Вслед за отцом новик вошел в дом, поднялся на второй этаж, принялся разоблачаться. Расстегнул пояс с оружием, повесил на специально вбитые в стену клинышки; впервые за много дней снял с плеч шелестящую байдану, что легла на сундук бесформенной кучей из толстых стальных колец размером с пятирублевую монету каждая, потом жаркий войлочный поддоспешник, толстые юфтевые сапоги, смотал портянки. Вытряхнул из рукава кистень, покатал в ладони и кинул обратно под локоть – без грузика на руке он чувствовал себя как-то непривычно.
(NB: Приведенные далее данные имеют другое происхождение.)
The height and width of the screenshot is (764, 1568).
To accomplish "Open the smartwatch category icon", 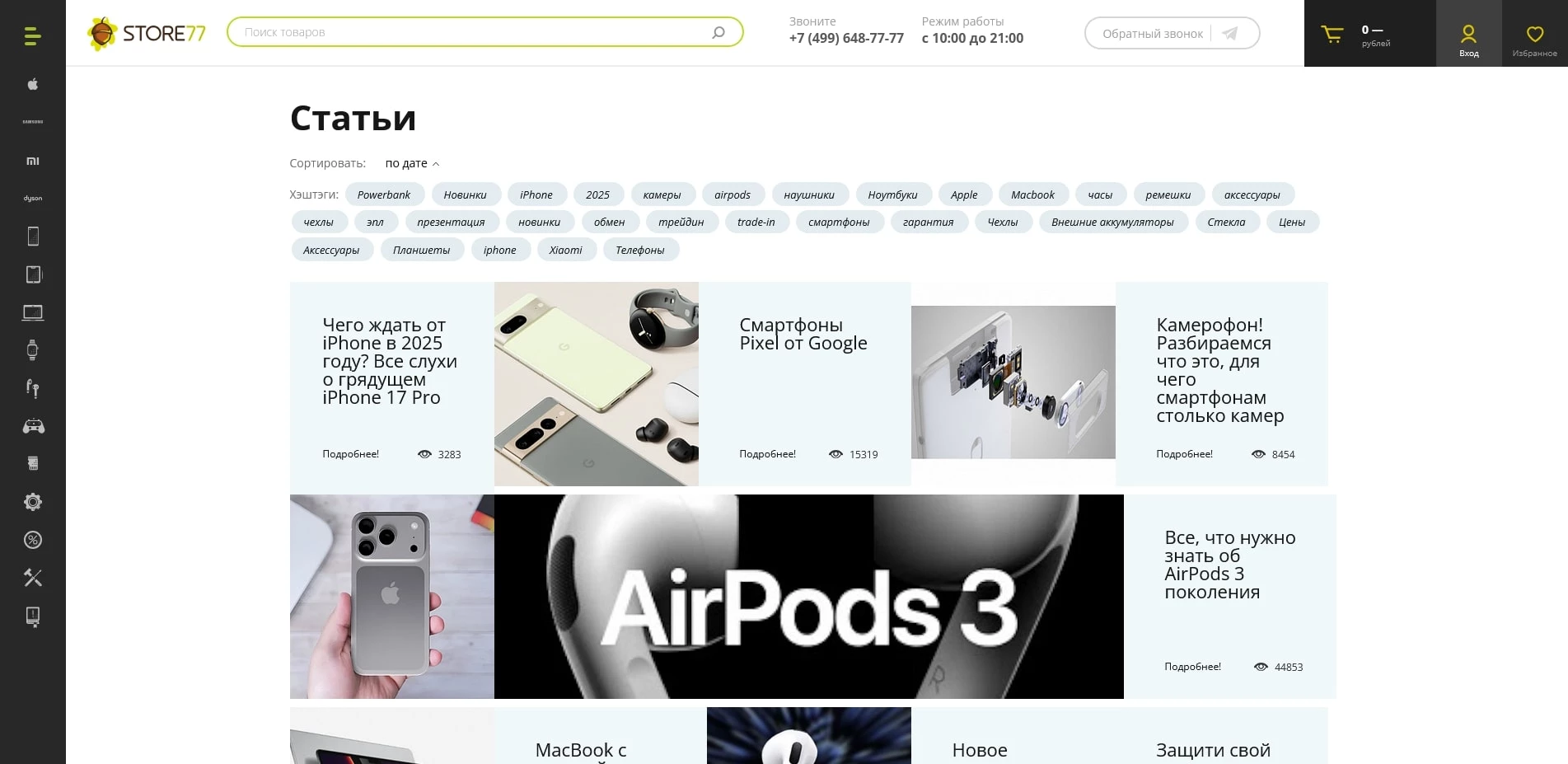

Тут дверь распахнулась, и в светелку со стопкой чистого белья на руках вбежала негромко напевающая Варя.
«Ну да, разумеется, – поморщился Зверев. – И так она от меня подальше старается держаться, так надо ей и притащиться именно тогда, когда от меня воняет, как от роты старых козлов. Нет чтобы после бани зайти!»
– Ой, простите, Андрей Васильевич, – наконец-то заметила его Варя. – Я вот… Хозяйка белье поменять велела.